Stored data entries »
_ _ _

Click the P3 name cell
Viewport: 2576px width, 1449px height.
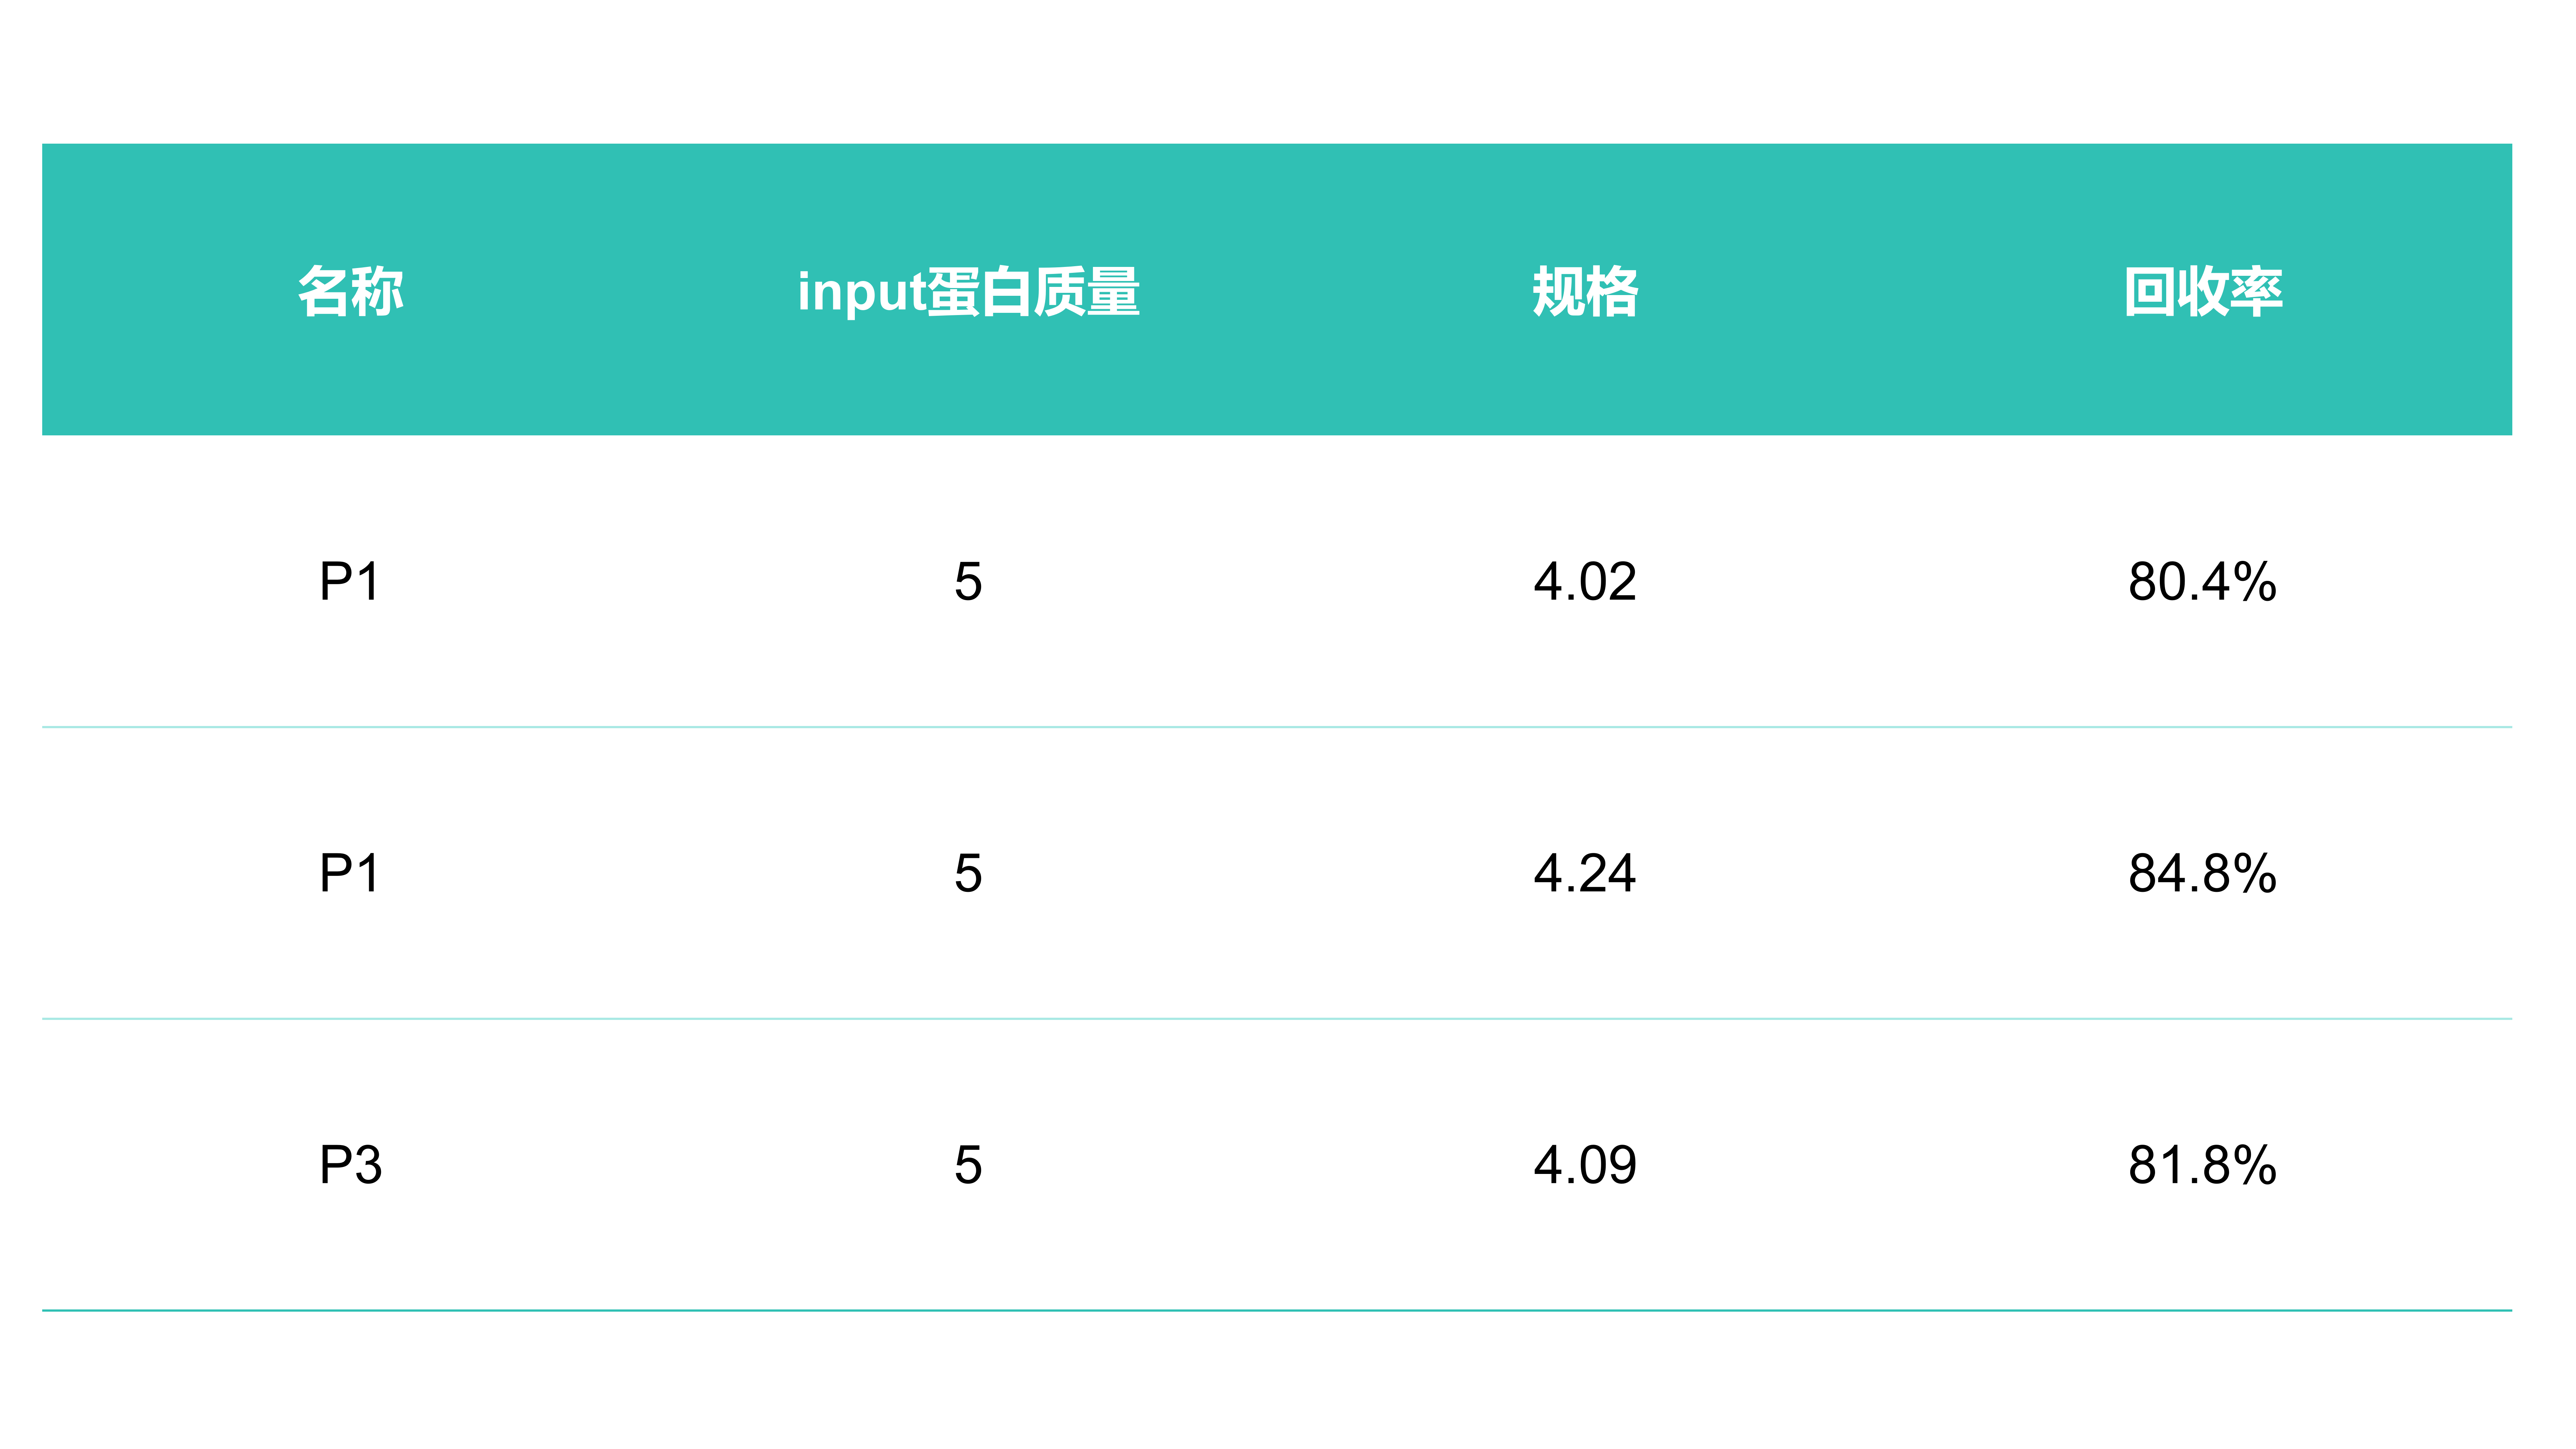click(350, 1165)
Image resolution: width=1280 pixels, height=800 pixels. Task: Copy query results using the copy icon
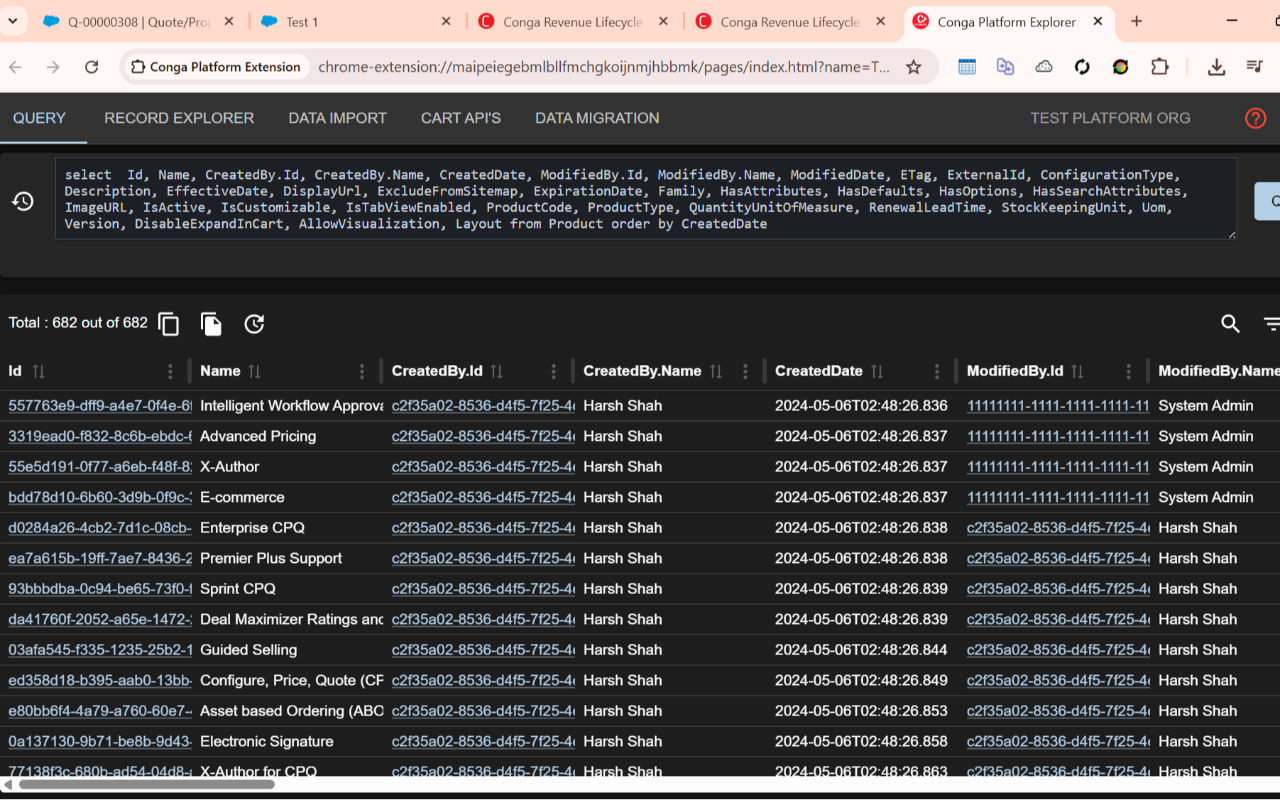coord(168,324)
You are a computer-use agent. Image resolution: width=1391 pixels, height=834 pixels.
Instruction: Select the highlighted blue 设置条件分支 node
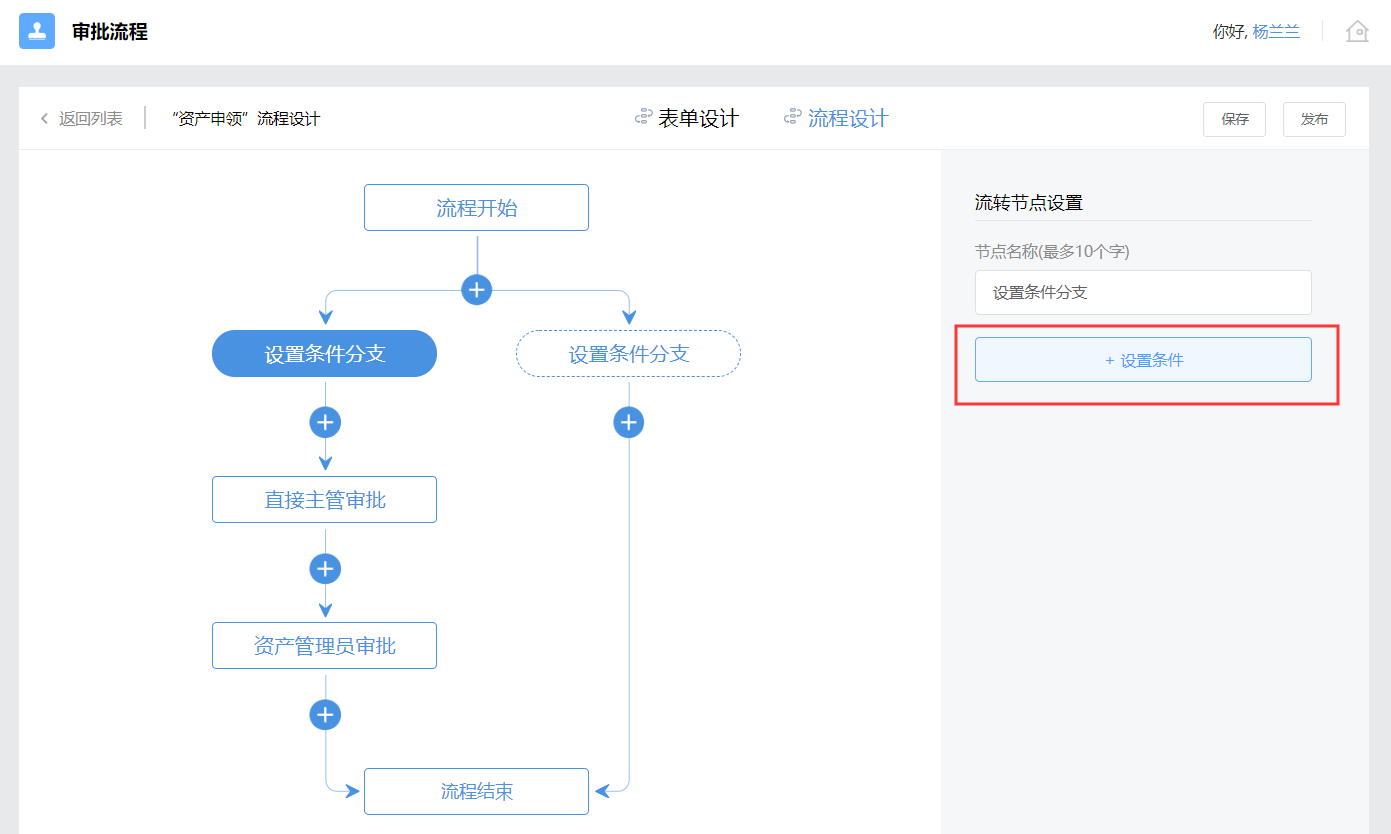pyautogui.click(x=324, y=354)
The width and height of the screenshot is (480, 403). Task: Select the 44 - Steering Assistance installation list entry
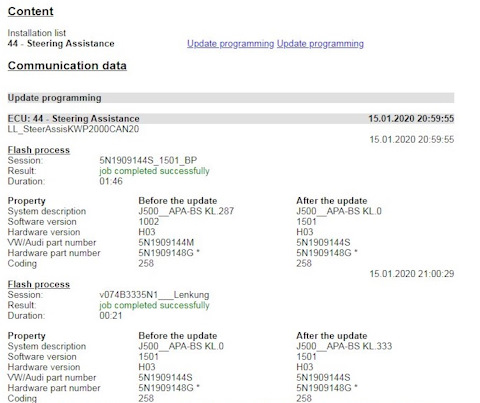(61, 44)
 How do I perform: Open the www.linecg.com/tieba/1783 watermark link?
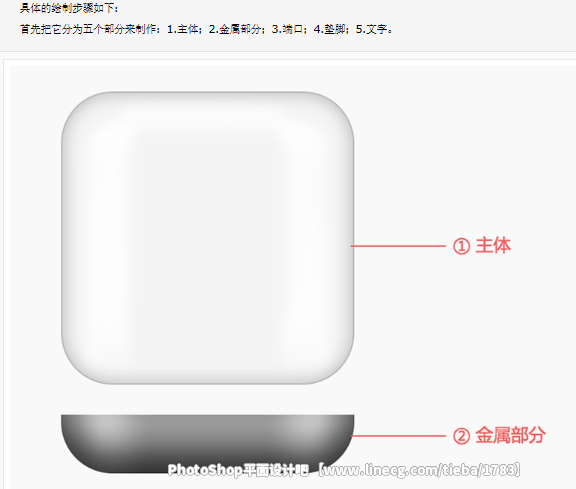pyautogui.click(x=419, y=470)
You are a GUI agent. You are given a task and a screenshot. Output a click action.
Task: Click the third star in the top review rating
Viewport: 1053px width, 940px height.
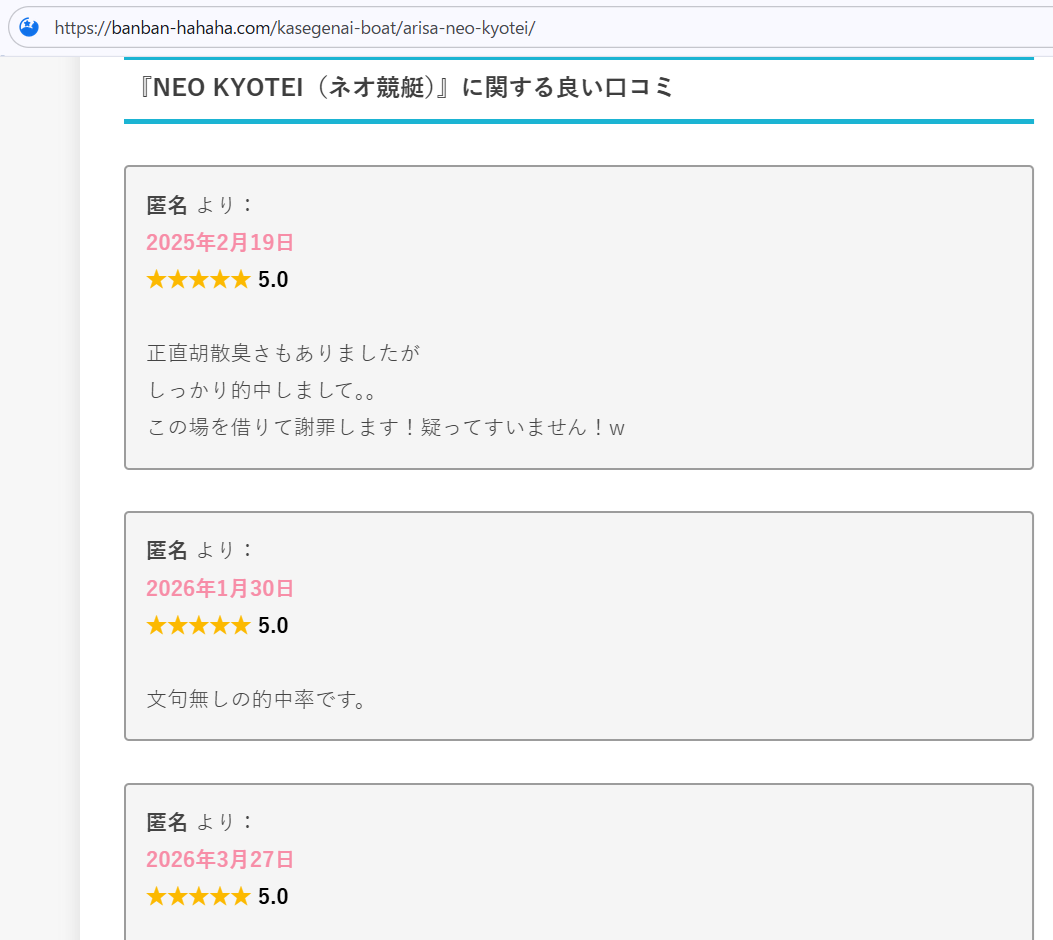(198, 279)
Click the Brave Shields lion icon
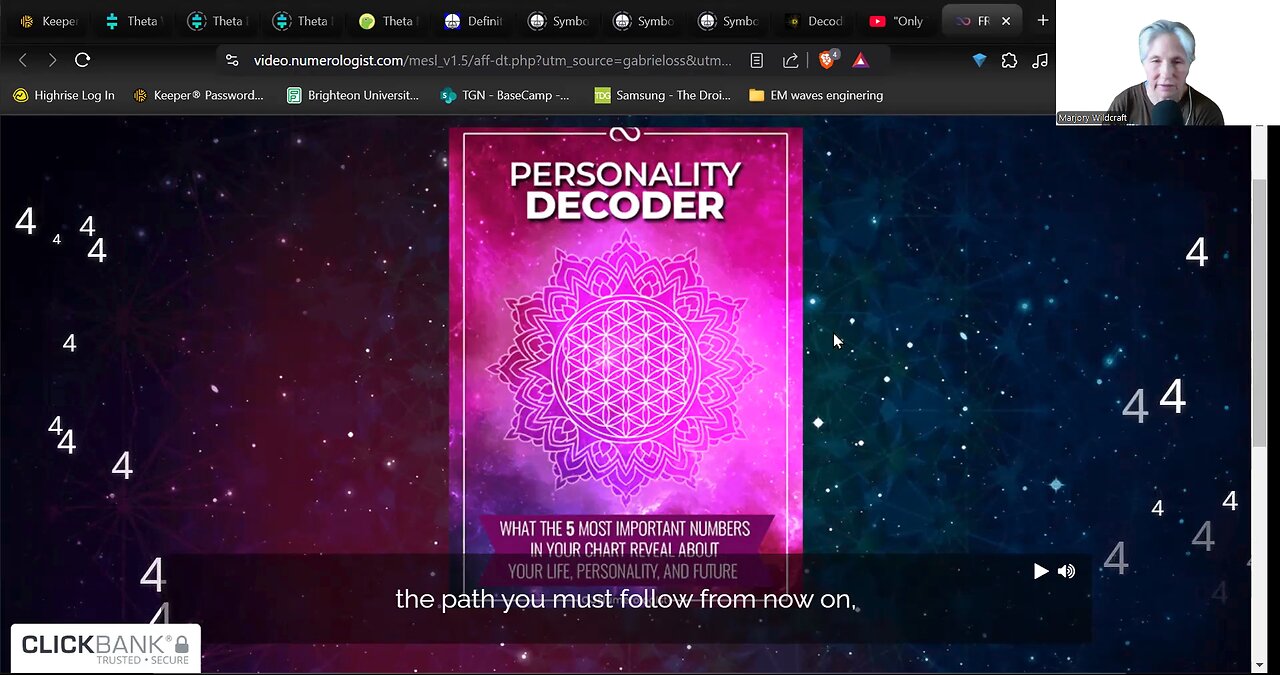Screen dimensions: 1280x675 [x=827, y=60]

_ _ _

Work instructions »
Pictures in the records above are to be left out of an otherwise exact copy.

Response area »
Click the P3 name cell
Viewport: 2576px width, 1449px height.
click(350, 1165)
Image resolution: width=1280 pixels, height=800 pixels. Task: Copy query results using the copy icon
coord(168,324)
You are a computer-use agent. Image resolution: width=1391 pixels, height=834 pixels.
Instruction: Select the highlighted blue 设置条件分支 node
pyautogui.click(x=324, y=354)
The width and height of the screenshot is (480, 403). Task: Select the 44 - Steering Assistance installation list entry
(61, 44)
 How do I perform: Open the www.linecg.com/tieba/1783 watermark link?
pyautogui.click(x=419, y=470)
You are a GUI agent. You are given a task and a screenshot. Output a click action.
Task: Click the third star in the top review rating
Viewport: 1053px width, 940px height.
(198, 279)
Click the Brave Shields lion icon
Screen dimensions: 1280x675 [x=827, y=60]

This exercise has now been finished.